Magistrates agree to lift gagging order

By Sarah Lagan

The
Whitchurch Herald has overturned a court order which prevented it from
naming a 12-year-old boy, who lost both his legs in a road accident,
after gaining the support of his family.

Jordon Bright, from Torquay, was on holiday with his grandfather in
Whitchurch when the accident happened.

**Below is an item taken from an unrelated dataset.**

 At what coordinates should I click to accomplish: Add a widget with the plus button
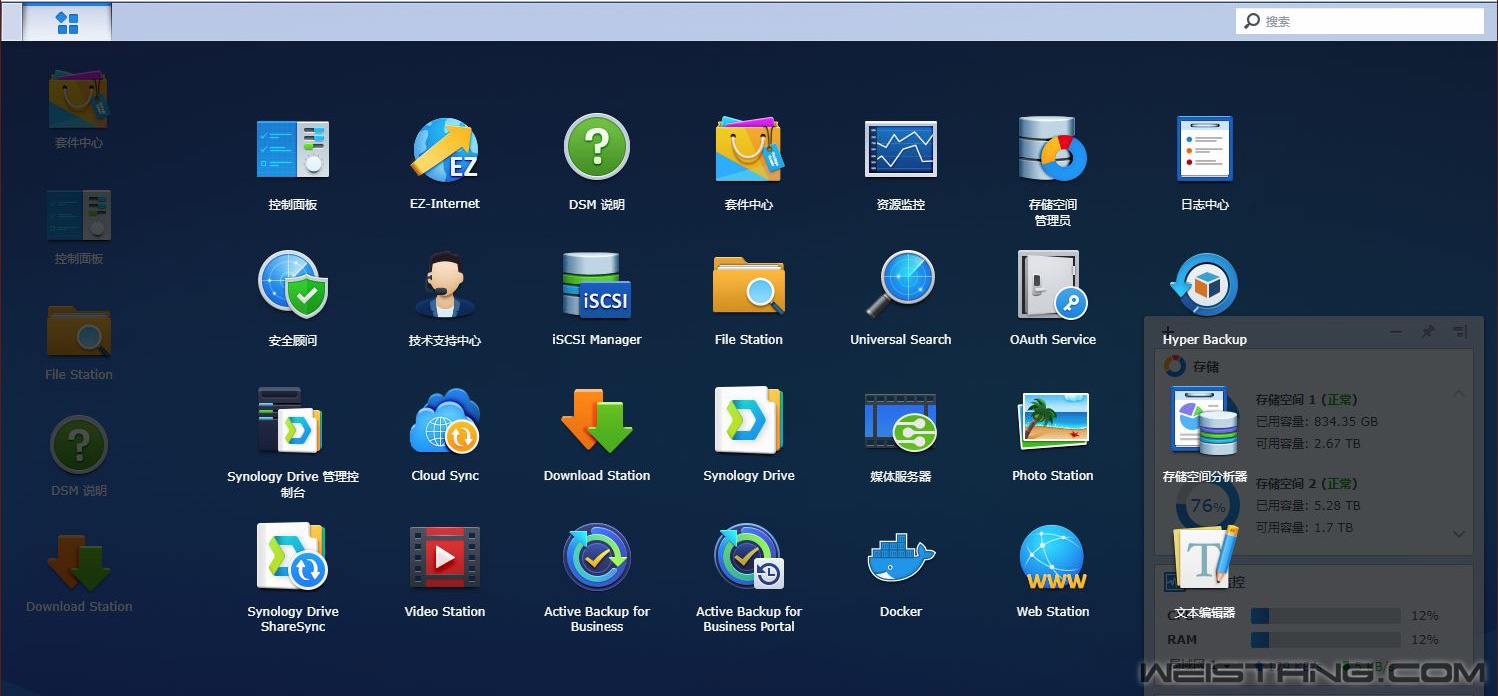tap(1166, 331)
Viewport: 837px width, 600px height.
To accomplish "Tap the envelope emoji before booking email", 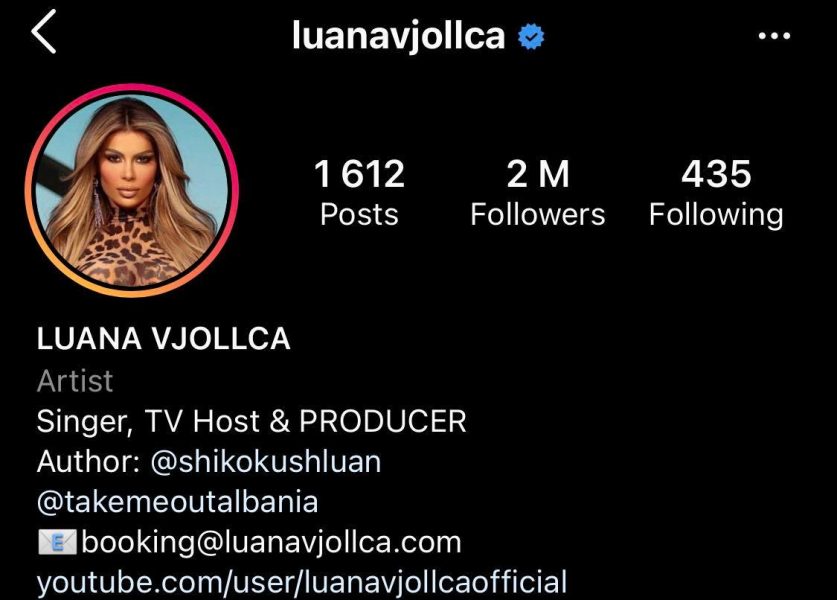I will (58, 542).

The Herald subsequently
identified the boy in news reports and follow-ups recording his
recovery.

The paper had been instrumental in getting the avid
Manchester United fan a replica shirt signed by the team and sent to
him by Sir Alex Ferguson.

However, when a man was charged with
dangerous driving – which he denies – Market Drayton magistrates
decided to prevent Bright’s identification with a section 39 order.

Editor
Andrew Bowan argued his case in a letter to the Bench, saying that if
the ban was imposed it would theoretically prevent the paper from
mentioning the boy had lost his legs – something the Herald’s
readership would be aware of.

The paper gained the support of
Jordon’s parents and grandparents to name him in the story and argued
that the ban would only serve to protect the accused driver from facing
the full glare of publicity over the case.

Bowan said: “Like a lot of section 39 orders, this ban made no sense whatsoever.

Recruiting the parents’ support was simple and easy – and it quickly helped the Bench see the sense of our argument.

“Parliament
didn’t introduce section 39s to protect the defendant. Even if he is
found not guilty, naming the child should not affect him.”